Thou Shalt Not Covet – A New Perspective

Traditionally, we look at the Judeo-Christian commandment “Thou shalt not covet” as an injunction against wanting what other people have. But it can also apply to how what other people have affects the value of our possessions.

“Thou shalt not covet.” This basic part of the Ten Commandments means that we should not crave what other people have. In a day and age where some people have a lot more than we do, it is easy to consume our lives with wanting others’ possessions—the fast and beautiful automobile, the luxurious home, frequent nights out at the finest restaurants, cabins and condominiums in the mountains, and season tickets to professional sporting events are some of the items on my covet list.

But there is a different form of coveting that we don’t often recognize as such. This consists of not wanting other people to have what they have, because their possessions may detract from the value of ours. The problem is compounded in our eyes when our possessions are leveraged to the bursting point with our own mortgages.

It is very common for home owners to wish to limit the kinds of homes that can be built around them. This is often accomplished through zoning laws, which exclude others from building homes around us that would reduce the value of our home. It is fairly common for homeowners to complain to local government when someone plans to bring a mobile or prefabricated home onto the property next door or across the street.

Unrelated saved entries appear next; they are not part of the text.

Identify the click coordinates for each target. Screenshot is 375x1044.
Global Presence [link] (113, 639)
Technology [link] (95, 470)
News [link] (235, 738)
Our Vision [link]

We covet what we think we can change, while we ignore what we can’t. Government is involved in both.

Interestingly when government takes away the value of our homes, we either don’t understand that the process is occurring or we feel impotent to stop it. When government transforms a country lane into a thoroughfare, homes suddenly on the edge of dense traffic lose a great deal of resale value. When government takes homes and properties by eminent domain for non-public purposes or for less than fair-market value, most of its victims feel powerless in the face of the juggernaut. When government policies reduce the standard of living, a sudden glut of homes for sale reduces the value for which we can sell our homes.

When government ‘does it’ to us, we often feel powerless to complain, but when we feel slighted by our neighbors, not only do we covet what they have, we turn to government to ensure the short-term fruits of our coveting. Our coveting enshrines improper government practices, and we become much less neighborly in the process.

The recipe for general reduction and avoidance of coveting contains the following ingredients

  • Living within our means, both as relates to our purchasing power as well as to our real sustenance needs, sharing with others the means that we have left over.
  • Being satisfied with what we have relative to what other people have when they have come by it through lawful means, and pressing for legal remedies when others have acquired possessions illegally
  • Ensuring that government fulfills its proper role, both in the compensation for value lost through takings for public purposes, and in not taking properties for non-public uses
If we’re okay with what other people have acquired fairly, regardless if it is more or less than what we have, and if government contributes to the fairness and predictability of what everyone has, life is a lot more enjoyable among our new-found community of neighbors.